Featuring intricate video design, Barbie and Ken, audience participation, and a heady mix of pop culture references, this show is for anyone who has struggled to find their sexual voice or questioned the sexual culture they were brought up in. It explores what it means to have sexual fantasies that don’t align with your politics and what it means to have a voice.

“As a survivor of sexual violence I began to make the show by examining my own sexual desires’ said Louise, ‘to reclaim my sexuality for myself once and for all. Making the show in the tidal wave of #MeToo, I began feeling that, more than ever, those of us who have struggled with our sexuality have a duty to be reclaiming our lives and bodies for ourselves,” she says.

“I have grown a thicker skin but that’s the nature of this work. it can be exhausting but it’s empowering at the same time”

And yet, although Louise is delighted with the response so far, having taken it to Edinburgh Fringe, it’s her hardest venture yet.
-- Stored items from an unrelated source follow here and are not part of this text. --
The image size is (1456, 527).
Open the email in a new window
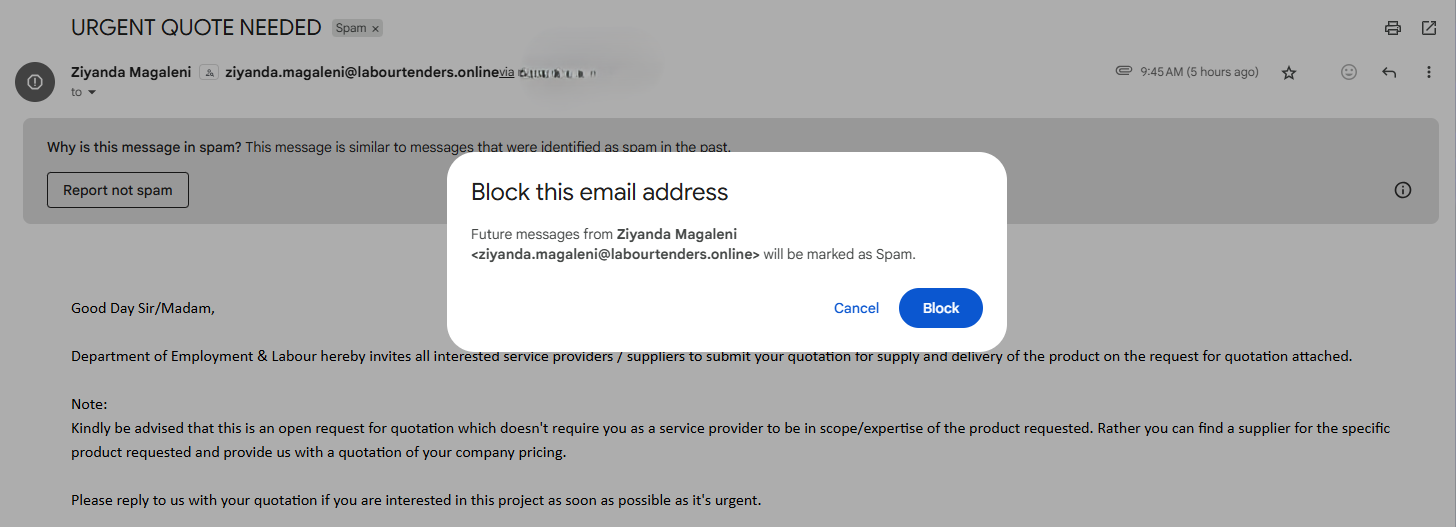coord(1429,28)
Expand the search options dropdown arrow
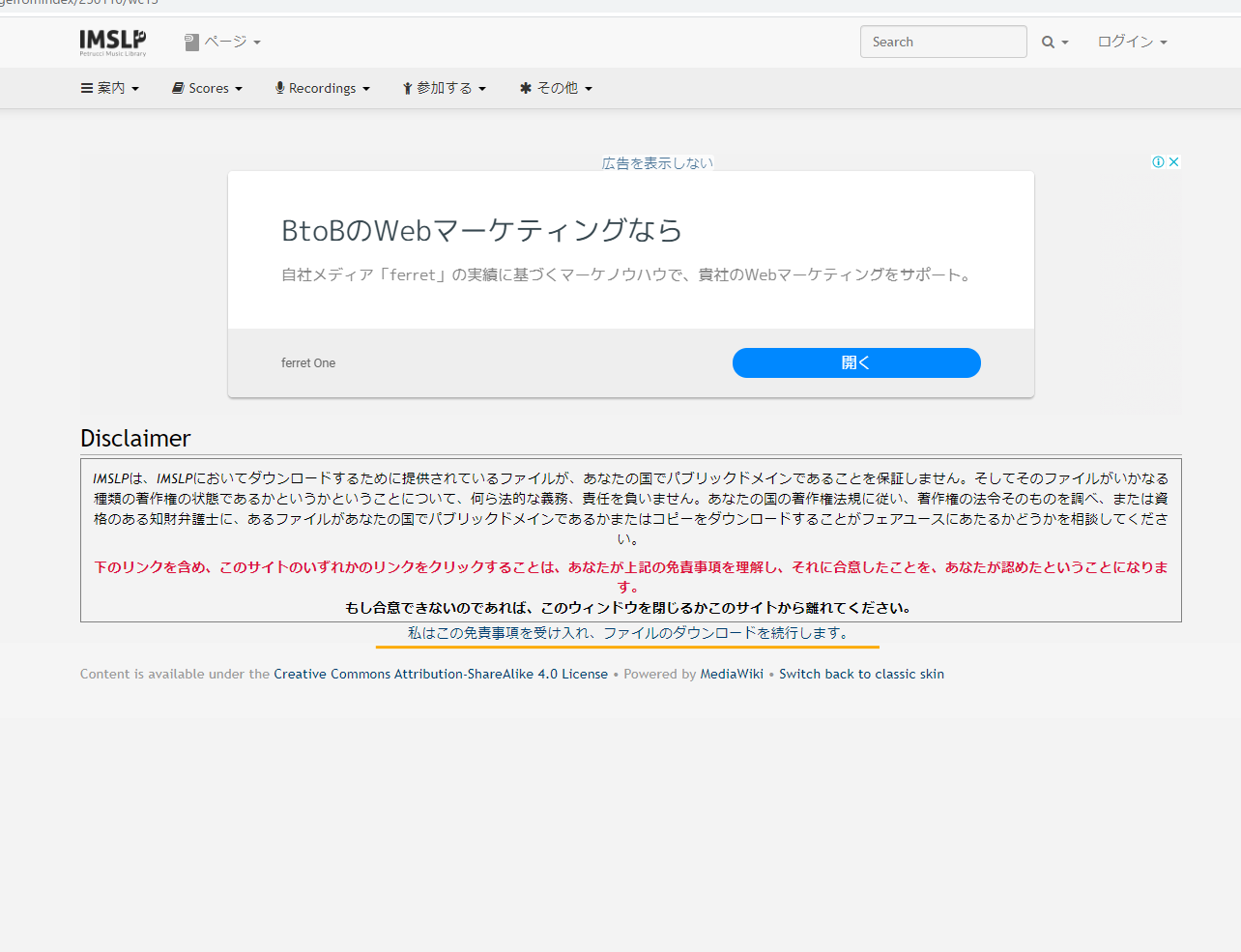Viewport: 1241px width, 952px height. [1065, 43]
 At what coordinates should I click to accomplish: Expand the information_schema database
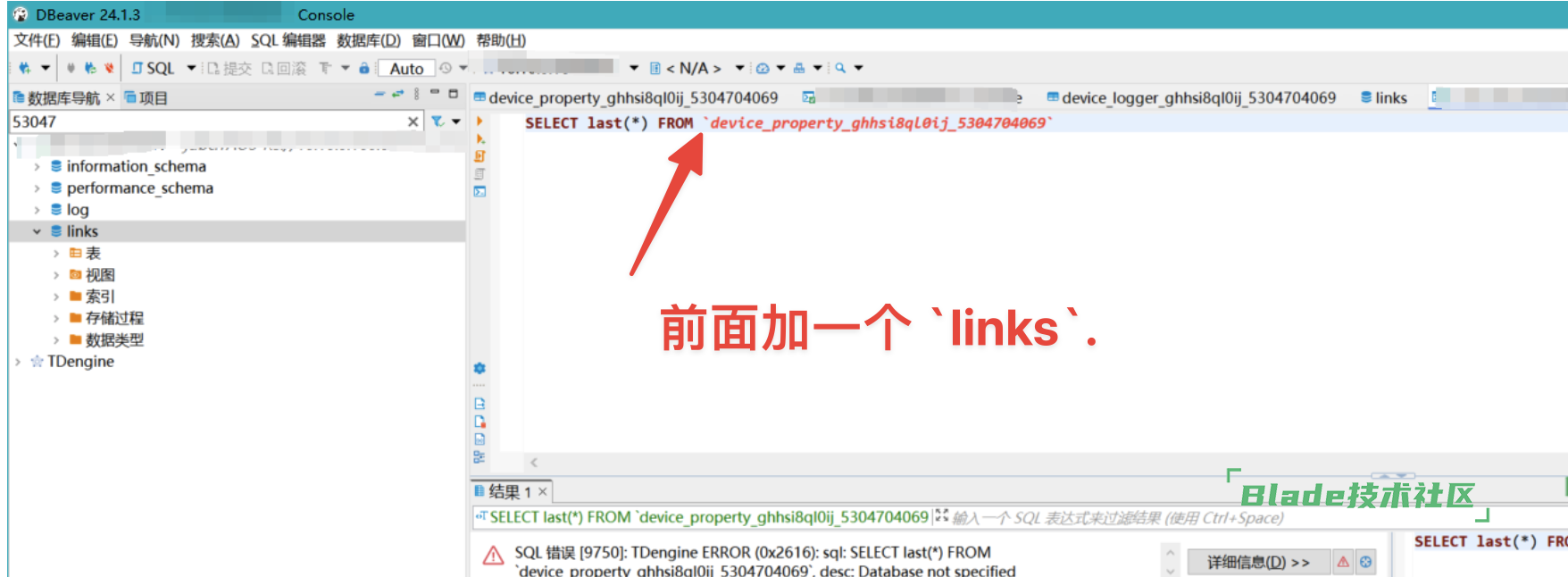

“This show feels like a crystallisation of a question I have been trying to ask through all my previous work, so I began digging further and went around the UK asking the question; “How I could hold such fierce feminine politics and sub sex desires in the same space as having sex with a man?”

Because the things I want in the bedroom, I would not talk about in public or to my friends and that goes against my feminist principles.”

“The thing that makes it even more taboo, is being a survivor of sexual violence, so yes this show is definitely more personal, but I know it’s really important to keep pushing through.

Oh Yes Oh No Louise Orwin photo Field & McGlynn 1

“The flip side is that I have gone on a bit of a journey to get here, and taking this show out on the road and putting it in front of an audience has been a really useful experience for me. Because I know I’m not alone in this thinking and it offers solace for people who feel the same.”

Coming before #MeToo, Louise says the movement has spurred her on even further, that talking about these things can only be positive and by having different conversations around sex can only be a good thing.

By nature we are uncomfortable talking about sex, especially any victims of sexual abuse. There is still so much public shame attached to it and the view is that the survivors are these broken people who should not be talking about sex or desire.

“On the other hand there is a burgeoning sex positivity movement to go against all that old school thinking, but it does feel like we are living in the Dark Ages sometimes.

“There have been some women and men who have been offended by the show but it only makes me more determined. Yes it adds fuel to the fire but that’s why we need to talk about sex.”

So does Louise regret ever beginning this journey? “I have just grown a thicker skin but that’s the nature of this work. Yes it can be exhausting but it’s empowering as well and I feel so connected to this show. I hope the audience in Oxford does too.”

Oh Yes Oh No is for over 18s only and runs at The Burton Taylor Studio on Wednesday October 8.